De todo esto trata el libro de Fernández Soldevilla e Hidalgo pero, para ser justo o simplemente exacto, tendría de añadir que trata o abarca mucho más de lo referido hasta ahora pues estamos ante una obra colectiva en la que diversos especialistas provenientes de varios campos escriben sobre sus respectivas parcelas de investigación o conocimiento. Para el lector que siga las novedades bibliográficas en este campo, me bastará con decirle que este volumen se parece mucho al que publicaron hace pocos años uno de los coordinadores de esta obra, Soldevilla, junto con Florencio Domínguez, con el título de Pardines. Cuando ETA empezó a matar (Tecnos, Madrid, 2018). Tanto en aquel como en este caso, se reunieron una serie de figuras relevantes en diversas ramas de conocimiento para ir más allá de lo que se establece en los respectivos títulos y trazar un cuadro omnicomprensivo que abarca el contexto, los hechos en sí, sus consecuencias, sus significados y hasta las diferentes interpretaciones. Entonces era el comienzo de ETA y ahora la disolución de los polimilis, pero el método de trabajo ha sido el mismo y los resultados se le parecen mucho, en el sentido de que se ofrece un impecable panorama de conjunto que da respuesta adecuada a todos los interrogantes que se pueden plantear sobre el tema.
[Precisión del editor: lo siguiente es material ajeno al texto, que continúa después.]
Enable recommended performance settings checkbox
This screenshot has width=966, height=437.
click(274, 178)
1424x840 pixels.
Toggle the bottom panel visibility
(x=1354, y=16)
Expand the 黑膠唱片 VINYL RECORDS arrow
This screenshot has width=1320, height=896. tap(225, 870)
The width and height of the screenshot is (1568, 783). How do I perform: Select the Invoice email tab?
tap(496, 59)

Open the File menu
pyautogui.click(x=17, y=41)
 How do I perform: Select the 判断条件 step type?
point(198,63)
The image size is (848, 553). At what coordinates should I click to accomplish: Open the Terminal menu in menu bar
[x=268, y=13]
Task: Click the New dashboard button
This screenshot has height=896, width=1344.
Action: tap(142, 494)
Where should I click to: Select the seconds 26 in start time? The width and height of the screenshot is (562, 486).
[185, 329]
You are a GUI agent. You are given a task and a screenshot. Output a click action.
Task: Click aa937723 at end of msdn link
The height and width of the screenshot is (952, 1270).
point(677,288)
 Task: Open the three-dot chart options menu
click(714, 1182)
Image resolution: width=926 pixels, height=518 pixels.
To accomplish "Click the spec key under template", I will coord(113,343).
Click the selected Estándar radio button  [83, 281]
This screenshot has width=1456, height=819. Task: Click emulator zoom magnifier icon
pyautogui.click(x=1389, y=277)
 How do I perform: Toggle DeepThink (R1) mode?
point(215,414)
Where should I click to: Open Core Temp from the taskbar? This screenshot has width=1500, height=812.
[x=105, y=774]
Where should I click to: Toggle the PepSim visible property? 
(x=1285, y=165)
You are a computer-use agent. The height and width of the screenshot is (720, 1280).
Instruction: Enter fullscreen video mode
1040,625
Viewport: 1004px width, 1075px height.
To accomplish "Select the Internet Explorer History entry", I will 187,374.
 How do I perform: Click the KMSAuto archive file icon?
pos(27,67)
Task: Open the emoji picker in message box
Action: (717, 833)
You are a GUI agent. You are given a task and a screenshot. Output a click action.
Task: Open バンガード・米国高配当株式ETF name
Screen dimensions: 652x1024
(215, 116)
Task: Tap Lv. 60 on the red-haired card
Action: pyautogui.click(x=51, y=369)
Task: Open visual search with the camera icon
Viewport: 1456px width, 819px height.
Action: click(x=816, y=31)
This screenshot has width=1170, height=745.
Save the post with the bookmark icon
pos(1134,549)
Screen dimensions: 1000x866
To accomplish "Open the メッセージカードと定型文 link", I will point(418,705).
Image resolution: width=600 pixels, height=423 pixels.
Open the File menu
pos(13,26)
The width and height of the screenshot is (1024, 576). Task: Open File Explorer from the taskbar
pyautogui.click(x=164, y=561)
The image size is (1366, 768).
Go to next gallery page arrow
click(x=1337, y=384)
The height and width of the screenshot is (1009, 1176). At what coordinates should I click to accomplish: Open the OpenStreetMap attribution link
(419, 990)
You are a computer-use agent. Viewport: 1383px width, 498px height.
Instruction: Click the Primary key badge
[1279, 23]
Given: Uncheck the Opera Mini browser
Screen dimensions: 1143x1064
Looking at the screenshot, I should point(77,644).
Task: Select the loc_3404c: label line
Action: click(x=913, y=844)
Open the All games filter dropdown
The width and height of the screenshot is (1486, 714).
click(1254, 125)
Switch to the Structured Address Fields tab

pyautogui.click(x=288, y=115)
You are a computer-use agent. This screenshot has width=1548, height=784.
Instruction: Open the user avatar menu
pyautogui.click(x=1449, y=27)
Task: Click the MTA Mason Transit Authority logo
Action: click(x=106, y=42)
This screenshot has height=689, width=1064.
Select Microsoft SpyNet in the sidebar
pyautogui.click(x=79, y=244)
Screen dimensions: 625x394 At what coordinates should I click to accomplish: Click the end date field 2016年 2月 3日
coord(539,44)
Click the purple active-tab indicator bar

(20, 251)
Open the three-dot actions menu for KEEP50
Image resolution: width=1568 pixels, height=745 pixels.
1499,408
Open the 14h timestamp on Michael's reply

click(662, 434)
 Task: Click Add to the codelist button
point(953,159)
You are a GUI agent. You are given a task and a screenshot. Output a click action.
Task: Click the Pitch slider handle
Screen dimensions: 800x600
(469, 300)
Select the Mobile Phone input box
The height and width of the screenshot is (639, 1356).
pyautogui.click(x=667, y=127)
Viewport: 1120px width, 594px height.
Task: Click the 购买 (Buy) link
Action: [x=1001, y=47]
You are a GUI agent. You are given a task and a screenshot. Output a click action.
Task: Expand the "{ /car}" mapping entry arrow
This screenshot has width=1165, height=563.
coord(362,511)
Los tres primeros capítulos cubren esa función de establecer el cuadro general en que se enmarcan los hechos desde diversas perspectivas: de la violencia política se encarga con su solvencia habitual Juan Avilés («¿Cómo terminó la tercera ola terrorista en Europa?»); de la situación vasca, se ocupa Santiago de Pablo en «Entre la libertad y la ira. La Euzkadi de la transición (1975-1982)» y de las luchas terroristas del período, Xavier Casals («La importancia de las fronteras en la violencia política de la transición: la nueva resistencia armada antifranquista, la guerrilla del Sáhara y el blaverismo valenciano»). Los capítulos cardinales son, como en su momento indiqué, los que estudian el fin de ETApm y el papel de Euzkadiko Ezkerra, a cargo de los coordinadores. Tras ellos, siguen todavía cuatro capítulos más que afrontan la situación de las víctimas (también lo señalé antes) y tres aspectos que, aunque parezcan colaterales, no dejan de tener su importancia en el proceso: el tratamiento en el documental y la ficción audiovisual de la disolución de ETApm (Roncesvalles Labiano y Lucía Gastón), el itinerario de ETAm (Luis Miguel Sordo), que sirve de contrapunto al tema central y, por último, la posibilidad de ejercer una «justicia restaurativa» que palie en la medida de lo posible los daños cometidos por la actividad terrorista (Gema Varona). Todas las contribuciones rayan a buen nivel y dan al conjunto una notable solidez y un apreciable homogeneidad, aspecto este último no muy frecuente en este tipo de obras colectivas.